Set of tasks:
• 1. Duplicate the passage on Almelo, starting with "Almelo has been" and going on through "and neo-romantic styles.".
• 2. Summarize the passage on Almelo in two sentences.
• 3. Carry on the passage on Almelo, writing onward from its final sentence.

Document section:
------------------------------
Almelo is a municipality and city in Twente, a region of Overijssel, the Netherlands.

Understand[edit]

Almelo came to be in medieval times, its name consisting of olm, the Germanic name for an elm tree and lo, a forest on sandy grounds. The town from back then was located where the Almelose Aa stream and a country road used primarily for trade met. This was where Huis Almelo (Almelo Estate) was built before 1236, rebuilt in 1652 and restored in 1666.

Almelo has been a city since before 1420, having a moat but lacking a wall. The city therefore has never had any military importance. During the seventeenth and eighteenth century, weaving became more and more important.

The coming of the first steam engine to the city in 1830 started a wave of mechanising and centralising the weaving in factories. This upcoming textile industry in Almelo and most of Twente and parts of the Achterhoek meant the coming of the Overijssels Kanaal (Overijssel Channel) in 1855 and the railway line from Almelo to Salzbergen near Rheine, Germany. These two transport ways increased welfare and trade in the city, leading to the creation of many country estates and villas in Jugendstil, expressionistic and neo-romantic styles.

Due to its lack of fortifications, Almelo played little of a role in the Second World War. On November 15th of 1944 this changed. A small team of eight men active in the underground resistance army managed to pull off the biggest bank heist of the Netherlands, stealing a total of thirteen chests of money worth 46.1 million Guilders (€285 million (US$337 million) in today's money). The money, stolen from the Nederlandsche Bank on the Wierdensestraat, was later used for the 1944 railway strike in which thirty thousand people partook in order to hinder German transports. The strike lasted until the liberation of the Netherlands in May of 1945. The high amounts of money were only temporarily located in Almelo, as the Reichskommissar Seyss-Inquart ordered for the money to be moved from Arnhem to Germany, temporarily storing it in Almelo during transport. The heist was coordinated by Derk Smoes who worked at the bank, and was justified by the Dutch government-in-exile. The heist, no matter how great it was, ended in tragedy. Before the end of the year the Nazi-Germans managed to take back the money and arrest nine people. Six of them were executed.
------------------------------
Data lines:

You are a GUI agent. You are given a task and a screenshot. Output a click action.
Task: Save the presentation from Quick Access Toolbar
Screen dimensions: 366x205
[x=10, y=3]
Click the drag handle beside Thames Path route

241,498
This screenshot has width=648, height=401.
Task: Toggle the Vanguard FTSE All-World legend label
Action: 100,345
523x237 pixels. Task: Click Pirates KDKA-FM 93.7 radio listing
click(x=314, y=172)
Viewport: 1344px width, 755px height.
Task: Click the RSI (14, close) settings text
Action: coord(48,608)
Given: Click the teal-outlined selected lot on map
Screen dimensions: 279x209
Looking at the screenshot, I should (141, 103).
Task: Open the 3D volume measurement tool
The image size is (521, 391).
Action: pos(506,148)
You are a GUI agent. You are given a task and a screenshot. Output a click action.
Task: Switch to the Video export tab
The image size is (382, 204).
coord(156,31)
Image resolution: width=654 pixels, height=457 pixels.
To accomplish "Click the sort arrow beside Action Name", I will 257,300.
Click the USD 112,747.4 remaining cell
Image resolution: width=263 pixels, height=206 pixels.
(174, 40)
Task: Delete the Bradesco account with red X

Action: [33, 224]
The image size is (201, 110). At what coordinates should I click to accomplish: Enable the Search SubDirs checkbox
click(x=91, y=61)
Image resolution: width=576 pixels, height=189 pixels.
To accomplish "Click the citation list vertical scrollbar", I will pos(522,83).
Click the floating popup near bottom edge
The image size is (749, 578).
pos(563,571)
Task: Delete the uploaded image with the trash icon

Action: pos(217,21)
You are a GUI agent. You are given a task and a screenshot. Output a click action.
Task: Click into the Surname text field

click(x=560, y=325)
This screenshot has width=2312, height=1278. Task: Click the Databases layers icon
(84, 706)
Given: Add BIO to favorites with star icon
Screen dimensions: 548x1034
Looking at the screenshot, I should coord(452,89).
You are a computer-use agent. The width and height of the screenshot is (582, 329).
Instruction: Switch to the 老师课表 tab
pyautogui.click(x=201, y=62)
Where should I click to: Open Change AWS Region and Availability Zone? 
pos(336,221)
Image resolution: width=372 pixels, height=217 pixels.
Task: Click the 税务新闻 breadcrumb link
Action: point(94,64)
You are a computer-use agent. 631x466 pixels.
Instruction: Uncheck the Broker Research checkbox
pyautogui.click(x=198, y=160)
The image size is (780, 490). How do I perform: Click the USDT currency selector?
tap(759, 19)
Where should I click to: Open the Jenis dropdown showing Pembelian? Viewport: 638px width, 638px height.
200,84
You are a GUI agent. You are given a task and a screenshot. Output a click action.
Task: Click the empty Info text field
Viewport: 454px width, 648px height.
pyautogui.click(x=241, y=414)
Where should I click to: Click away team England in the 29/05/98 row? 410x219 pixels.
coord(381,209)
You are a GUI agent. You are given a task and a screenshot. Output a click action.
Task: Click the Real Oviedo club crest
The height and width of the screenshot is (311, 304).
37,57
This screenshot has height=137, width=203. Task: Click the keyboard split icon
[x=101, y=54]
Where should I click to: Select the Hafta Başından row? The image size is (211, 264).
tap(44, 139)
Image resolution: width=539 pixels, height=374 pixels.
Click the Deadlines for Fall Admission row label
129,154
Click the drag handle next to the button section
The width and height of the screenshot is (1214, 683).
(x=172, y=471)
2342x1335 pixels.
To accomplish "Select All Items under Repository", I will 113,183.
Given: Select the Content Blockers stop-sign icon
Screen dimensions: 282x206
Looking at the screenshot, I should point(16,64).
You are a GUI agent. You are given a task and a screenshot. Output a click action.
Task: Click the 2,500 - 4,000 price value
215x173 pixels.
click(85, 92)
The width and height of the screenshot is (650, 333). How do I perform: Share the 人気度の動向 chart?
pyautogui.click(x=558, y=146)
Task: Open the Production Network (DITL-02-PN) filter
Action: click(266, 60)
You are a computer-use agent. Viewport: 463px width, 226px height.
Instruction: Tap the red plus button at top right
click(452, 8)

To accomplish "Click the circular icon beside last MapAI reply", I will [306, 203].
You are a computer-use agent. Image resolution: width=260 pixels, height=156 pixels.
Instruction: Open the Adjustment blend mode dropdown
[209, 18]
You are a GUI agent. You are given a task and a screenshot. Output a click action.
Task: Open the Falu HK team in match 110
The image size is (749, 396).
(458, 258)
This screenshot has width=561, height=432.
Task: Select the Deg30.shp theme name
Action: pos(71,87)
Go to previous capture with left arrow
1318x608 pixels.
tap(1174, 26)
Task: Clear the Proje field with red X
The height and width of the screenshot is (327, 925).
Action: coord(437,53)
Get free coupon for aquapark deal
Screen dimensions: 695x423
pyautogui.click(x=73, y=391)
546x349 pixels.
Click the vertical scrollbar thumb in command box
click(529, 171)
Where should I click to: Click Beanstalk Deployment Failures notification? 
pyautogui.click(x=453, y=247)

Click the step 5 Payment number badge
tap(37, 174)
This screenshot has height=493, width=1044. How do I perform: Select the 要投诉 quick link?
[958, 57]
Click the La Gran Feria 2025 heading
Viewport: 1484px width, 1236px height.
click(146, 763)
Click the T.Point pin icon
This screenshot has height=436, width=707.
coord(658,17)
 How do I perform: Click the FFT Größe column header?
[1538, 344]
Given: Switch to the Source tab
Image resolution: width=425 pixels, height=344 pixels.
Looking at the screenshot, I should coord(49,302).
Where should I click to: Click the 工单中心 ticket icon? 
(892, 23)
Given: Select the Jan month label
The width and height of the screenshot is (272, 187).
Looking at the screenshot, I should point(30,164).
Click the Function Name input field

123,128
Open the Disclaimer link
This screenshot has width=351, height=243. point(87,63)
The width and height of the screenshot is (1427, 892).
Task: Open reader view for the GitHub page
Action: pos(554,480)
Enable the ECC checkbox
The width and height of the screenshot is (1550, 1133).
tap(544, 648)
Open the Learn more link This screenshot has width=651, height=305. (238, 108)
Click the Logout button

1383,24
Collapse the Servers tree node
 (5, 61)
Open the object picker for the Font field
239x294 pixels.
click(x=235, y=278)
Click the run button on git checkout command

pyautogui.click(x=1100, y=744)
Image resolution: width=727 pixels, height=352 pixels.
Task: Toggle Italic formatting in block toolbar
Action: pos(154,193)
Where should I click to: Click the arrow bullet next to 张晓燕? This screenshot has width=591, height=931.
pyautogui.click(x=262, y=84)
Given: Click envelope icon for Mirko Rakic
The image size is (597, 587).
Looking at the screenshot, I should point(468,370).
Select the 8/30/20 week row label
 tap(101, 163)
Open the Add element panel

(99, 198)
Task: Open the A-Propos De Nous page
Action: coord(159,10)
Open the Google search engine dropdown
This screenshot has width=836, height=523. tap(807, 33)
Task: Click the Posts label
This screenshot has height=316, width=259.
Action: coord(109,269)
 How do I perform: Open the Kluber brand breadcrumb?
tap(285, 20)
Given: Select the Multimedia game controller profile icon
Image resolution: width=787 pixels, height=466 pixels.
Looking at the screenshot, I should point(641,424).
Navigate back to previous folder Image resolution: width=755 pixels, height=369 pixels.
------------------------------
Results in order:
• 1.
Almelo has been a city since before 1420, having a moat but lacking a wall. The city therefore has never had any military importance. During the seventeenth and eighteenth century, weaving became more and more important.

The coming of the first steam engine to the city in 1830 started a wave of mechanising and centralising the weaving in factories. This upcoming textile industry in Almelo and most of Twente and parts of the Achterhoek meant the coming of the Overijssels Kanaal (Overijssel Channel) in 1855 and the railway line from Almelo to Salzbergen near Rheine, Germany. These two transport ways increased welfare and trade in the city, leading to the creation of many country estates and villas in Jugendstil, expressionistic and neo-romantic styles.

• 2. Almelo, a city in the Twente region of Overijssel, dates from medieval times and grew through weaving, which became a factory-based textile industry after the first steam engine arrived in 1830 and was served by a canal and a railway line. On November 15, 1944, a small resistance team stole 46.1 million guilders from the Nederlandsche Bank there to fund the railway strike, but the Germans recovered the money before the year ended, arrested nine people and executed six of them.

• 3.
The crash of the textile industry in the Eastern Netherlands around the 1960s and 1970s brought an end to the industry in Almelo. Foreign labour made it harder on the local factories to keep producing at costs becoming lower and lower. This led to the closure of many factories, resulting in mass-unemployment, which can still be seen today, though in lesser amounts.

Get in[edit]

By car[edit]

Almelo is located at the western end of the A35 highway, connecting it to Enschede, after which is continues in Germany as Bundesstrasse 54, connecting to Münster, Dortmund and Hagen.

When travelling from the Northern Netherlands, head for Zwolle. using the A28, leaving the highway at exit 20 (Zwolle-Noord). At this point, head south on the Ceintuurbaan (N35). Follow this road through Overijssel, past Raalte and Hellendoorn until the road becomes the A35 just south of Wierden. To get to the Almelo railway station, not far from the city centre, use exit 31 (Almelo-West), heading onto the N36, which you leave at the first exit you come across. Here, head left onto the Wierdensestraat, which will guide you directly to the railway station.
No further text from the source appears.